When you reach the line containing "You are a computer-use agent. The" in the data below, begin returning lines exactly as written, and stop once the line containing "Viewport: 1389px width, 868px height." has been returned.
--- Given records Enclosed Below ---
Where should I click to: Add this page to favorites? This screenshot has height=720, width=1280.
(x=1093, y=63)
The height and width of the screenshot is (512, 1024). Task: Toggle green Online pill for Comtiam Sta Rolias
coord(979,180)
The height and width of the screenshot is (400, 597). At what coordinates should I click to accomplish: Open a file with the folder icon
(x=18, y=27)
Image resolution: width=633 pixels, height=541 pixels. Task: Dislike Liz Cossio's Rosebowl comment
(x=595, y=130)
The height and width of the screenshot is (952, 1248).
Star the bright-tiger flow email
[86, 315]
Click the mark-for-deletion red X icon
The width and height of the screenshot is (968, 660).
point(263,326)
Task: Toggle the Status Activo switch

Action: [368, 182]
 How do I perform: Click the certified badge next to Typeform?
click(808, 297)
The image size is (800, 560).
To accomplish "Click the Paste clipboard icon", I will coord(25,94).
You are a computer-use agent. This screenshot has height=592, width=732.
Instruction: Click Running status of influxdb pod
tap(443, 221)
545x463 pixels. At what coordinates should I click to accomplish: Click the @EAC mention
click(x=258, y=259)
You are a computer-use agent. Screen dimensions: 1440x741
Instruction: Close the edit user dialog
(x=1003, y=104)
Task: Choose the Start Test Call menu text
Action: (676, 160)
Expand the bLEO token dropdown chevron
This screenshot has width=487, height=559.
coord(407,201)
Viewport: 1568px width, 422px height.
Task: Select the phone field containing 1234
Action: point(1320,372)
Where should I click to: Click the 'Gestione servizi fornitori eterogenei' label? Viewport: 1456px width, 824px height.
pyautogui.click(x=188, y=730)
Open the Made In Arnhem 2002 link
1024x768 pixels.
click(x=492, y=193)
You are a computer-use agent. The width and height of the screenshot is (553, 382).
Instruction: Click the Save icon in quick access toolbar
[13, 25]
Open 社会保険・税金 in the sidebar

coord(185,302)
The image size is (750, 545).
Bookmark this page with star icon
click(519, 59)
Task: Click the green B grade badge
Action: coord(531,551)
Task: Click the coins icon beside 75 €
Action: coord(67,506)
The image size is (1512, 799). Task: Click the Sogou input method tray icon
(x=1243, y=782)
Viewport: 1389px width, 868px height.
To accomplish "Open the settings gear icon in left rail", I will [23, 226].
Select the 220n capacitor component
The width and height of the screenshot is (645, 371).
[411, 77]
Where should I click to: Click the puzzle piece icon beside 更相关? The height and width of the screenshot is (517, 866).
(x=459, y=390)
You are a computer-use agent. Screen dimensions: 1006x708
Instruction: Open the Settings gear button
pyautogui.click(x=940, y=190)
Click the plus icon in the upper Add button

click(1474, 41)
--- End of Enclosed Given records ---
■ Answer to this exercise:
You are a computer-use agent. The width and height of the screenshot is (553, 382).
Instruction: Click the Save icon in quick access toolbar
[13, 25]
Open 社会保険・税金 in the sidebar

coord(185,302)
The image size is (750, 545).
Bookmark this page with star icon
click(519, 59)
Task: Click the green B grade badge
Action: coord(531,551)
Task: Click the coins icon beside 75 €
Action: coord(67,506)
The image size is (1512, 799). Task: Click the Sogou input method tray icon
(x=1243, y=782)
Viewport: 1389px width, 868px height.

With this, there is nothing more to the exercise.